On the other side, the cost structure remains distorted by trade policy. Tariffs continue to function as a standing tax on cross-border operations, and respondents flagged them as a persistent burden rather than a one-time shock. The practical effect is that a company can post a recovering bottom line in China and still describe its operating environment as more expensive and less predictable than it was five years ago.

The two facts coexist because they operate on different timelines. Profitability reflects current demand and pricing power inside China. Tariffs and political risk reflect the structural relationship between Washington and Beijing, which has only grown more adversarial regardless of which administration sets the terms.

The market context

China's growth story has changed shape. The double-digit expansion that justified almost any level of investment is gone, replaced by a slower, more uneven economy where consumer spending is cautious and industrial overcapacity has become a recurring complaint from trading partners. An OECD report recently pulled Beijing into a public debate over industrial subsidies, and the European Union has pressed similar concerns. For U.S. multinationals, a slower China means the market is no longer a guaranteed growth engine. It is a large, mature, competitive market that has to be earned share by share.

That reframing matters for how companies justify staying. When growth was abundant, China was a bet on the future. Now it is a bet on scale and proximity to supply chains that cannot be replicated elsewhere at comparable cost. The survey's signal that firms are doubling down suggests that, for most of them, the second rationale still holds. The manufacturing base, the supplier networks, and the sheer size of the addressable customer base outweigh the temptation to leave.

The political backdrop is harder to price. The Pentagon recently moved to blacklist major Chinese firms including Alibaba, BYD, and Baidu over alleged military ties, and the Trump administration has floated new tariffs on dozens of economies, China among them, tied to forced labor concerns. At the same time, Washington has solicited comment on the possibility of cutting some China tariffs, a reminder that policy can swing in both directions within a single news cycle. For a chief financial officer trying to model the next three years, that volatility is itself a cost.

What it means

The strategic takeaway is that decoupling, as a clean corporate strategy, is not what is happening on the ground. "De-risking" is closer to the reality: firms are hedging supply chains, building redundancy in other countries, and reducing single-point dependencies, while keeping their core China operations intact because the economics still work. The survey reinforces a pattern visible across earnings calls and capital expenditure plans, where executives talk publicly about diversification while quietly maintaining or expanding their Chinese footprint.
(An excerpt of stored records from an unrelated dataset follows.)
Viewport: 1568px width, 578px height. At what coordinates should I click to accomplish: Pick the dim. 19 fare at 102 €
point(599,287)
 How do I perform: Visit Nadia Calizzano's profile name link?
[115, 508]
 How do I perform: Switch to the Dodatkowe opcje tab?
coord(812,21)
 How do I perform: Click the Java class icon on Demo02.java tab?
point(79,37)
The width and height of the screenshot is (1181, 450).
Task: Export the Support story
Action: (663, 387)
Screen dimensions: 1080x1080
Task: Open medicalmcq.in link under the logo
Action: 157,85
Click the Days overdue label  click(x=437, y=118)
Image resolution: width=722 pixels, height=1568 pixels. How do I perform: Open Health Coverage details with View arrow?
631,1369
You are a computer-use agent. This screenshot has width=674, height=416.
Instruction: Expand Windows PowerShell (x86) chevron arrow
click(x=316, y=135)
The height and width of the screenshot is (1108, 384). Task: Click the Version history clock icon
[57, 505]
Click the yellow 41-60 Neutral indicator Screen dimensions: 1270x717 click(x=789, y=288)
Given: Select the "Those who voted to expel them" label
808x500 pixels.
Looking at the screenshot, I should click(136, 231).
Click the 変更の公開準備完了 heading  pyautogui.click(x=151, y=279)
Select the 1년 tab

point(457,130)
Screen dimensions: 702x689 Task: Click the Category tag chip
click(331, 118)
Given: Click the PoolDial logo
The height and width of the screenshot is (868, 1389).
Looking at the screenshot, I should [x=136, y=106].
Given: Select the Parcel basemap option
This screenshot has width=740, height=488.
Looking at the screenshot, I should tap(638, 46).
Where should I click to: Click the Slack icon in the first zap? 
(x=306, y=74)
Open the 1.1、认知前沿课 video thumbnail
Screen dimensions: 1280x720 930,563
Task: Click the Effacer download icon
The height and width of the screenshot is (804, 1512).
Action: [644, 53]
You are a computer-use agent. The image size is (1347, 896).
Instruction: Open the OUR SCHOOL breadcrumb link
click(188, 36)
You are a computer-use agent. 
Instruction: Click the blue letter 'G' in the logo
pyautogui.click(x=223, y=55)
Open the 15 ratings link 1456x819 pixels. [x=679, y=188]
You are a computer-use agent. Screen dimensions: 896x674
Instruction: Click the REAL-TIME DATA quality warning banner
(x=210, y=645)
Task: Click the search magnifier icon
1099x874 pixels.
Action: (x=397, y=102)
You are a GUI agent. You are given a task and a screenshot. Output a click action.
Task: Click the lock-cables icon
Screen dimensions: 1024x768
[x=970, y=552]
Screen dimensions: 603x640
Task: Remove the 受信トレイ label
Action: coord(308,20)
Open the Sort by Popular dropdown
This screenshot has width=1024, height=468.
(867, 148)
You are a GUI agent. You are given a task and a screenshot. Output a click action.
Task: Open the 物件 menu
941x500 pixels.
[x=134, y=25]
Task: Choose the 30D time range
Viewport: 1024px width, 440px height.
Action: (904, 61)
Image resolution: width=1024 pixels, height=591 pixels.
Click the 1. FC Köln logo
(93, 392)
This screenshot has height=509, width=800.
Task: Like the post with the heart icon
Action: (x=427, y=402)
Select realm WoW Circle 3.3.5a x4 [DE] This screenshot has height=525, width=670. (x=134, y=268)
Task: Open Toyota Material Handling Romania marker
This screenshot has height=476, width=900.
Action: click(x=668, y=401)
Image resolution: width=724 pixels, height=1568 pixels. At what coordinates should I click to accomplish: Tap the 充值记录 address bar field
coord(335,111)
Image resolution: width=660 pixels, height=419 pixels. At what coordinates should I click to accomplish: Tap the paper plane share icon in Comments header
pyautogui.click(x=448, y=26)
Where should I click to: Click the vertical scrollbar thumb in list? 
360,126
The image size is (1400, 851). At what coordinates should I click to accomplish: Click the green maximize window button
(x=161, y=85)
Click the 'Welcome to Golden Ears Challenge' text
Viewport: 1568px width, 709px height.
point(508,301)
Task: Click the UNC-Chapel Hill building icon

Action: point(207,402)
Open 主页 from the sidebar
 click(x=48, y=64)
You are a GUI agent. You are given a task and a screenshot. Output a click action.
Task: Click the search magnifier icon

For investors, the implication is that exposure to China is becoming a more deliberate, more defended line item. Companies are no longer treating it as an automatic growth premium. They are treating it as a position that has to be justified against rising compliance costs, export-control complexity, and the possibility of being caught in a tariff crossfire.

There is also a competitive dimension. European firms, surveyed separately by the EU Chamber of Commerce in China, have reported a rebound in business confidence as well. If American companies were to pull back unilaterally, they would cede ground not only to Chinese domestic champions but to European and Asian rivals willing to absorb the same risks for the same access. That dynamic creates a powerful incentive to stay, even when the political mood in Washington runs the other way.

The recovering profitability documented in this survey is the variable that keeps the whole calculation balanced. As long as the numbers improve, firms can absorb the friction. The open question is what happens if growth slows further while tariffs hold or climb. That is the scenario where the current consensus, that China is essential, would face its real test. For now, the money is voting to stay.